Extract –
■ ■ ■ ■ ■

Now as the Sens face off against the Stanley Cup Champion Pittsburgh Penguins in Game 3 here in Ottawa tonight, I thought it might be time to revisit the subject and finally get the essay on this blog. This is what I wrote then:
Introduction
On the night of October 8th, 1992, Cyril Leeder, Randy Sexton and I went down to Gate 1 at the Ottawa Civic Centre to greet fans coming to the first Ottawa Senators game of the modern era. We wanted to shake as many hands as we could and thank the fans for their steadfast support in that crazy process: the NHL’s Plan of Sixth Expansion, which had finally ended with that opening night game, the Sens versus the Montreal Canadiens and a 5 to 3 Sens win BTW.
It had been a wild five-year Odyssey: Bringing Back the Senators, a team that hadn’t played in the NHL since 1933. Even on opening day, the everything-that-can-go-wrong-will-go-wrong nature of the campaign continued. Rick Anderson, our media and PR guru, was still in Toronto at 3 pm trying to get the Minister of Consumer and Corporate Affairs to sign our liquor license. Harold Ballard’s mother had told Harold that he should never permit alcohol to be served at Maple Leaf Gardens and so, while there was alcohol at CFL football games and MLB baseball games, hockey games (read MLG) was dry.
We changed that but not until Rick got back to Ottawa and, under police escort from the airport, got our liquor license posted in the Civic Centre by 5:25 pm. The gates opened at 5:30 pm. It seemed that everything about the Bring Back the Senators Campaign required a miracle to make it happen. How it all came together well, to paraphrase Shakespeare in Love: “It’s a mystery.”
Back at Gate 1, I noticed that probably a third of the people we were greeting were wearing their Canadiens jerseys. This wasn’t a surprise: we already knew that we would have to work hard for a long time to convert Montreal fans and fans of the other Original Six teams to become Sens fans. In fact, our plan was to concentrate our efforts on the next generation of fans rather than trying to convert earlier generations of hockey fans.

■ ■ ■ ■ ■

What to produce – Resume the essay about bringing back the Ottawa Senators, starting right after its last sentence.

Supplied material –
■ ■ ■ ■ ■

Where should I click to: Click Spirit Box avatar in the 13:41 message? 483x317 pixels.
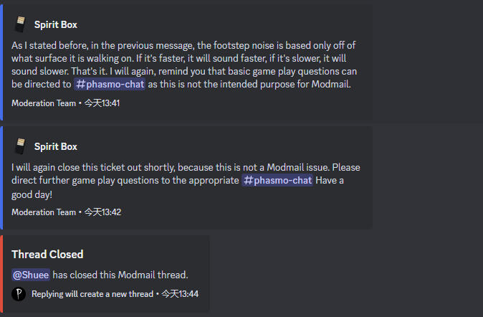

■ ■ ■ ■ ■

Result for this exercise –
It was a good plan and I must say it has worked extraordinarily well: those kids who were 8 to 12 in 1992 and are 26 to 30 now are ticket-buying Sens fanatics by and large. I knew this was going to work by 1998 when the Principal at my son, Matthew’s Public School had a Sens Appreciation day and he called to tell me that at the Assembly that morning, they counted 594 out of 597 students in attendance had some kind of Sens memorabilia: a hat, a pin, a t-shirt, a jersey, a flag, whatever.
I asked the Canadien fans that I met on that Opening Night to put aside their fervor for their favorite team for just one day and cheer for Ottawa and I must say that most of them good naturedly agreed (at least to my face).
What prompted me, however, to write this essay was the treatment of Sens star and Captain Daniel Alfredsson a couple of weeks ago (Thursday February 5th versus Toronto) when he was booed in his own hometown at the Corel Centre (now Scotiabank Place) by Leaf fans, many of whom live here in Ottawa. I thought to myself: “This can’t be right? To boo your home team, your good-guy captain, in a place where you live, where you bring up your family, where you earn your living, it’s … unnatural.”
Think about Calder Cup (1995/96) winning Daniel Alfredsson: He played (almost) his whole career in Ottawa. He comes from afar (Goteborg, Sweden) but has always represented our City in a way that can only be described as exemplary. He is the leading scorer on the team. He plays hard every night, he doesn’t hold out on existing contracts.
When Daniel won the Calder as rookie of the year, he said publicly that he was proud to play for the then sad-sack Senators and that he would not be the last Senator to win a major NHL award: now that took guts on a last place (four out of the first five years) team. When the team was in financial trouble in 2003, did the wheels fall off the bus? No, they just won the President’s trophy and came within a goal of going to the Stanley Cup Finals is all. Now that my friends is leadership.
And what was his sin, at least in the eyes of Ottawa-based Leaf fans? Gosh, that he made fun of Leaf Captain Mats Sundin’s stick throwing incident. He didn’t throw his stick, just smiled and pretended to. It was funny for goodness sake. But to Ottawa-based Leaf fans, it was cause for booing Alfie in his own rink. And that makes me sick.
Reasons Why
Does it bother fans in other Canadian cities: in Calgary, Edmonton, Vancouver, even Montreal, that their homegrown Leaf fans come out in such numbers to cheer for the opposition? It must.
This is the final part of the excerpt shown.